Altersgerechter Umbau

In mehr als 30 % der deutschen Haushalte - mit zunehmender Tendenz - leben Personen, die 65 Jahre oder älter sind. Nach Berechnungen des Statistischen Bundesamtes wird der Anteil der über 65-Jährigen an der Bevölkerung von 23 % in 2010 auf 33 % in 2050 steigen.

Nur ca. 5 % aller Altershaushalte leben in Wohnungen (ca. 550.000), die barrierearm nutzbar sind. Angesichts der Zunahme der älteren Bevölkerung wird der Mangel an barrierearmen Wohnungen zunehmend größer werden.

Aufgrund des demografischen und sozialen Wandels muss neben dem Gebäudebestand auch der öffentliche Raum in Deutschland den Bedürfnissen einer alternden Bevölkerung angepasst werden. Gleichzeitig geht es darum, ein kinder- und familienfreundliches Umfeld zu schaffen.

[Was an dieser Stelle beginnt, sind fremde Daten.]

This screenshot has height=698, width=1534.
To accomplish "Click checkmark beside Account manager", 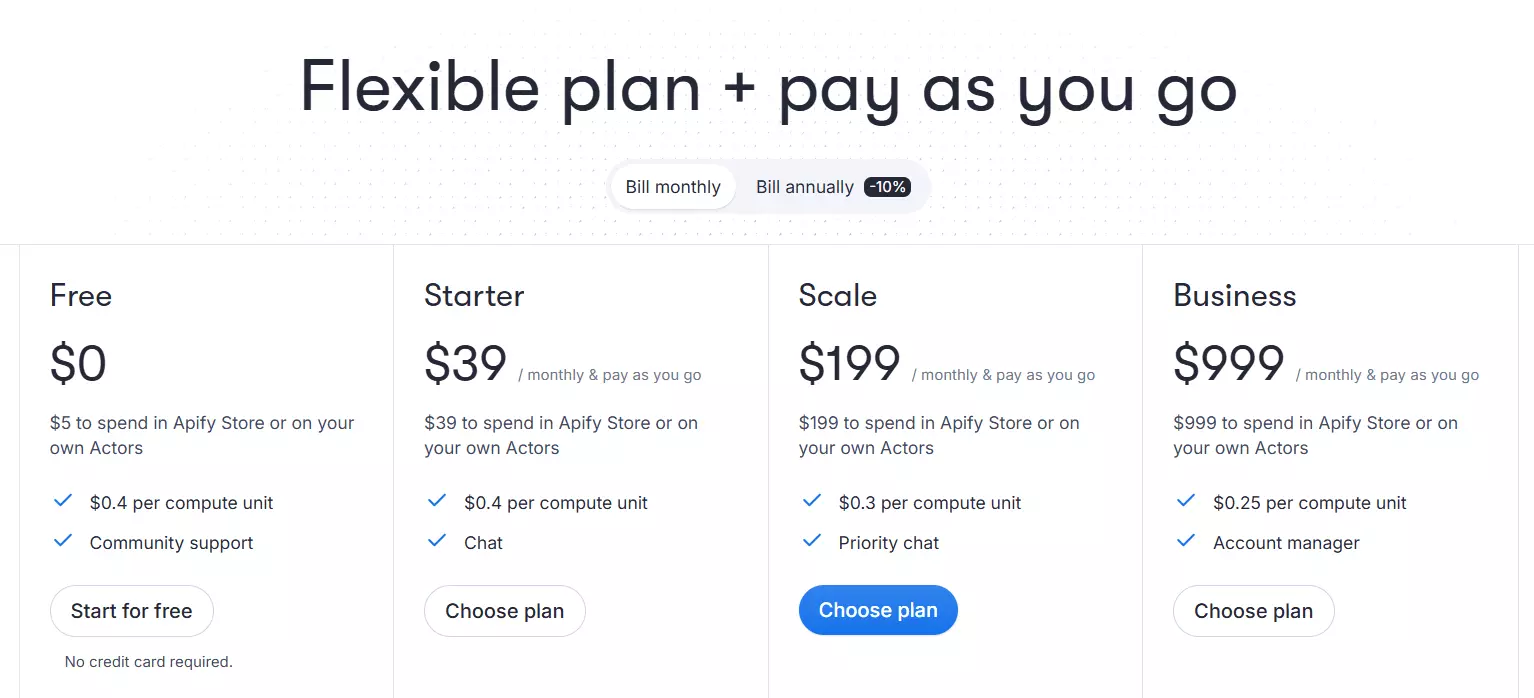I will coord(1186,541).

Im Rahmen der Verkehrsberuhigung ist die Verkehrsbelastung zu minimieren. Barrierefreie Einstiegmöglichkeiten im öffentlichen Nahverkehr sind zu schaffen.

Forderung der deutschen Bauwirtschaft:

  • Die baulichen Anpassungen des Wohnungsbestandes an eine alternde Gesellschaft müssen neben der energetischen Sanierung als gleichberechtigtes Ziel der Wohnungsbaupolitik anerkannt werden. Daher müssen Fördermittel für den Städtebau insgesamt im Umfang von 650 bis 700 Mio. € jährlich dauerhaft bereitgestellt werden.